** Task **
Can you copy, word for word, the part of the records below that opens with the line containing "Open the API address format selector arrows" and closes with the line containing "Action: [x=974, y=292]", both lines included? Leave the pictures out of your answer.

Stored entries
□ □ □

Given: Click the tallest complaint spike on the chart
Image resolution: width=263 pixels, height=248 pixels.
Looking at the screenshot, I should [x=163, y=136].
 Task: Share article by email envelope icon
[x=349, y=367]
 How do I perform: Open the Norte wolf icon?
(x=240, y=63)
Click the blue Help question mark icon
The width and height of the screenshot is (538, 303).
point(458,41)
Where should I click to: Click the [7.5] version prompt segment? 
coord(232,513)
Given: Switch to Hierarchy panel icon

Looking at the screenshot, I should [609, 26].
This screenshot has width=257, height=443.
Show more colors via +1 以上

□ □ □

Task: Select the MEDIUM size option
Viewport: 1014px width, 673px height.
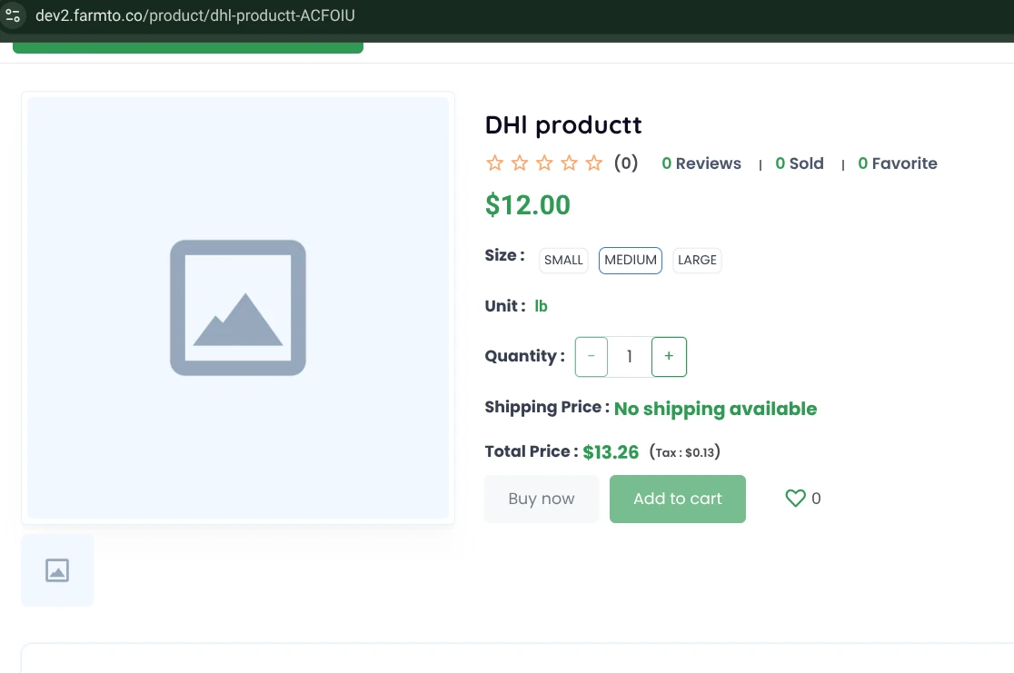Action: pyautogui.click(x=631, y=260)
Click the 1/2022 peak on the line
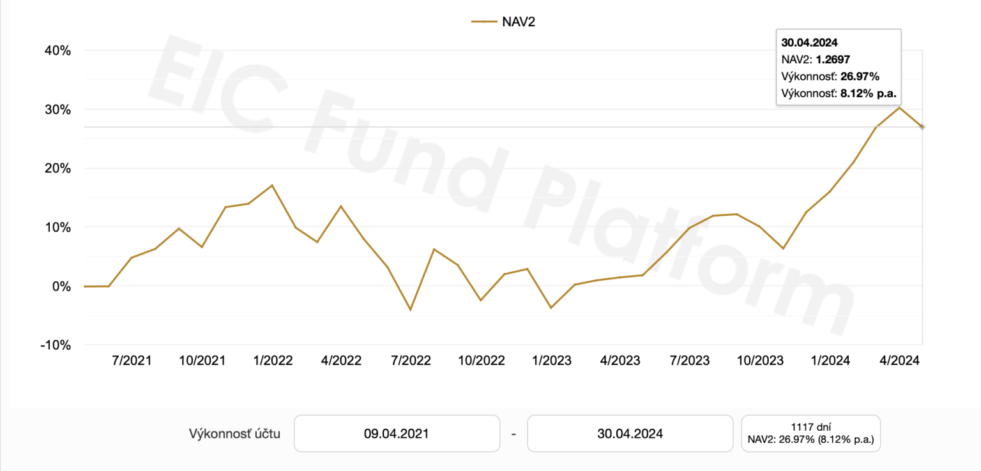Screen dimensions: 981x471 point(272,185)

□ □ □

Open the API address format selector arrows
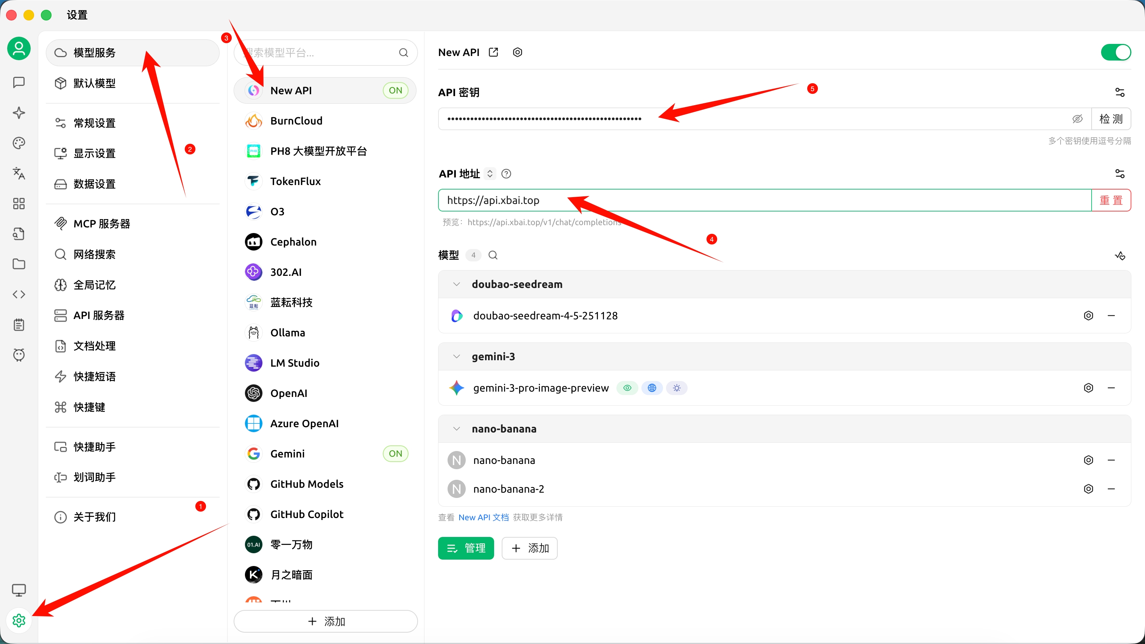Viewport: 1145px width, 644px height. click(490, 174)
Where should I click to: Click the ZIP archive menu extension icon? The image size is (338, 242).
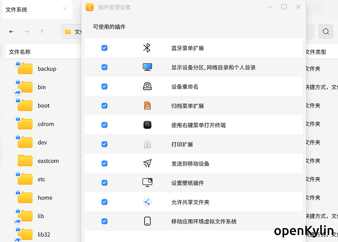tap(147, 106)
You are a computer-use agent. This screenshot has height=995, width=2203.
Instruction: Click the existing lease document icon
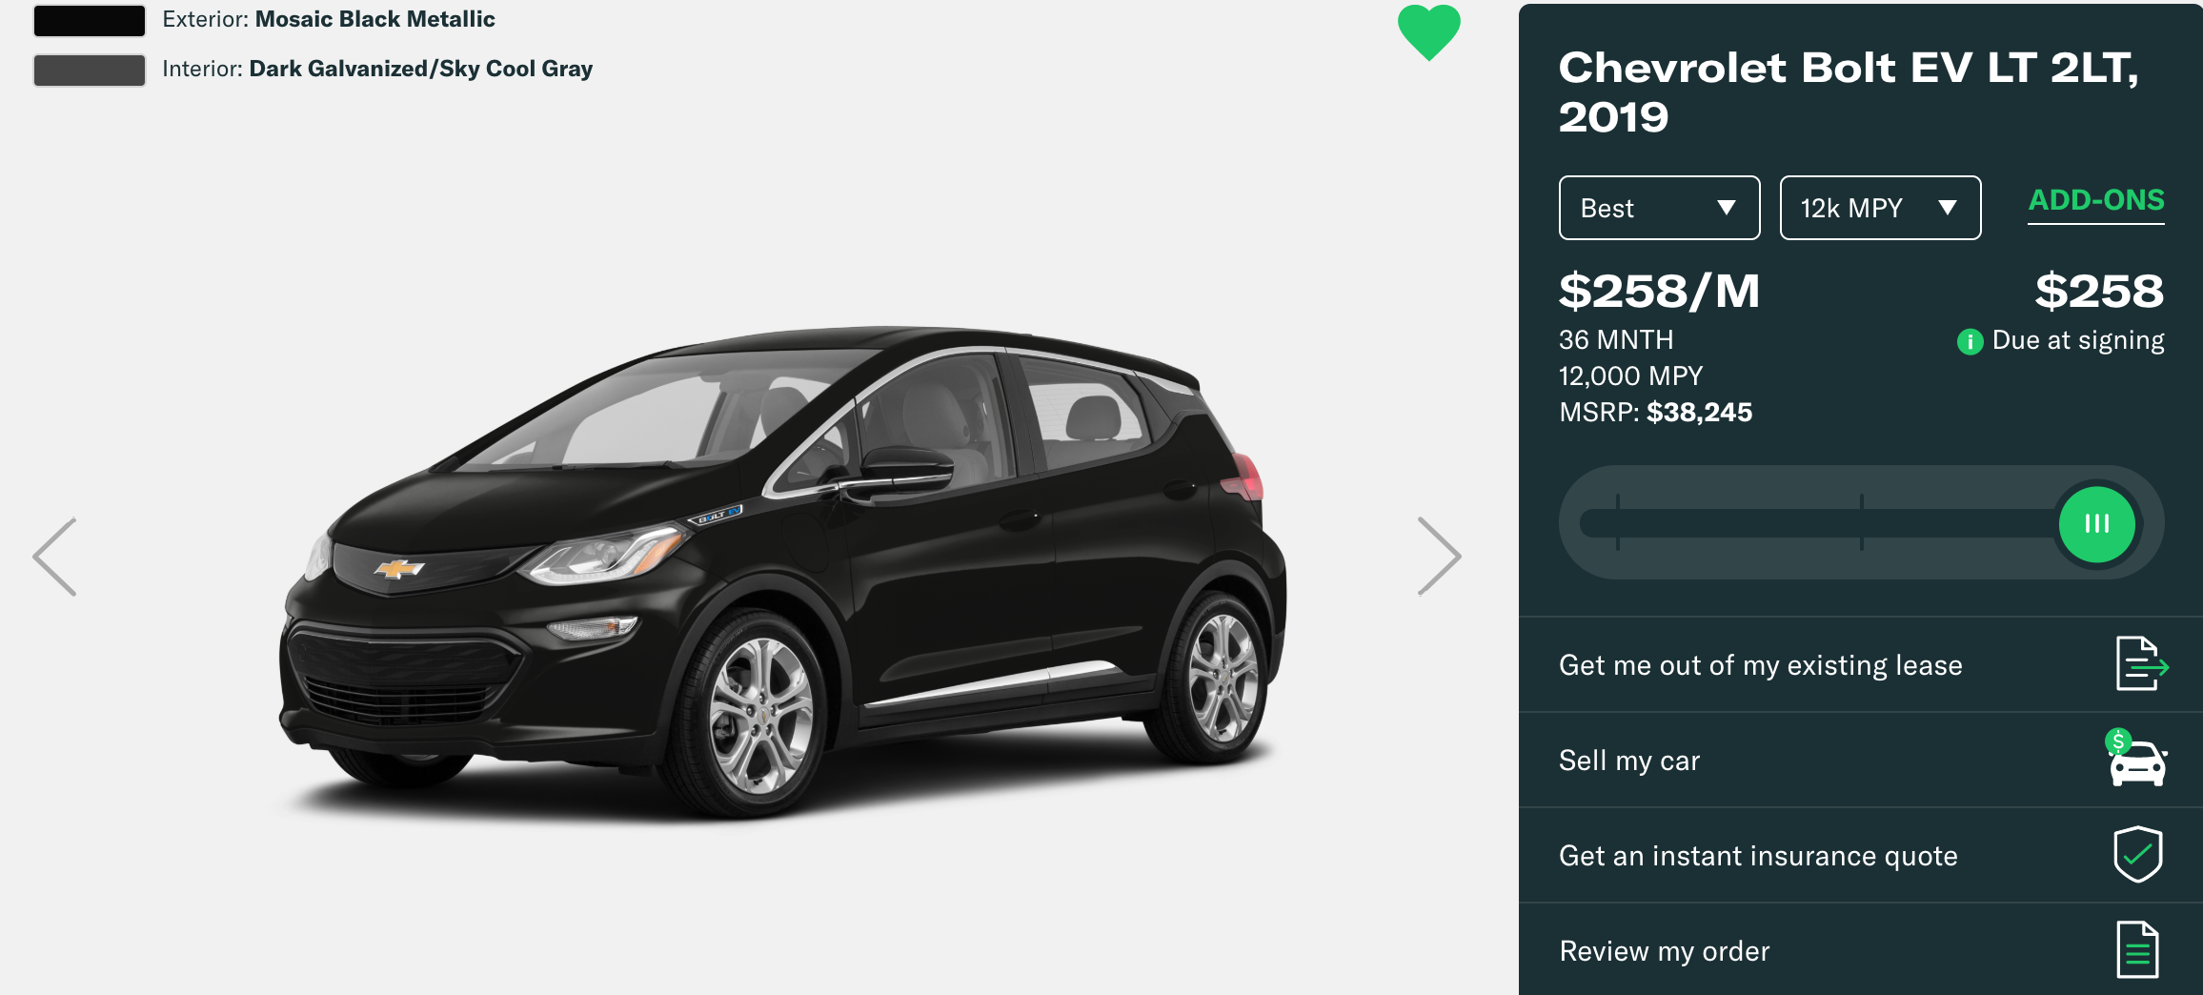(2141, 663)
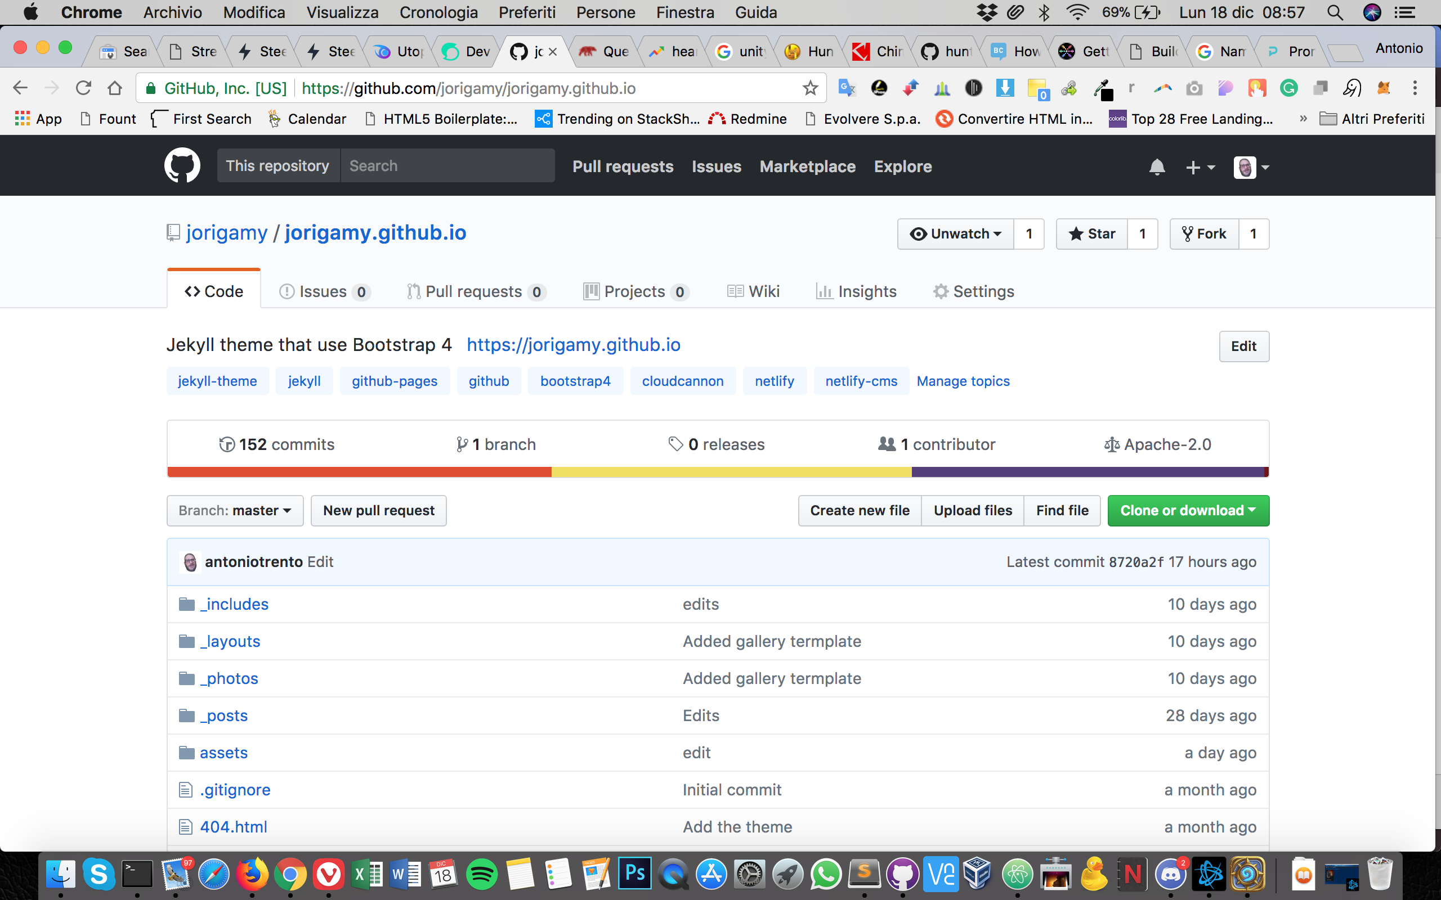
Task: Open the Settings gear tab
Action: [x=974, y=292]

□ □ □

** Answer **
Open the API address format selector arrows
Viewport: 1145px width, 644px height. click(490, 174)
Where should I click to: Click the ZIP archive menu extension icon? The image size is (338, 242).
tap(147, 106)
You are a computer-use agent. This screenshot has height=995, width=2203.
Instruction: Click the existing lease document icon
(2141, 663)
Task: Open the Settings gear tab
Action: [x=974, y=292]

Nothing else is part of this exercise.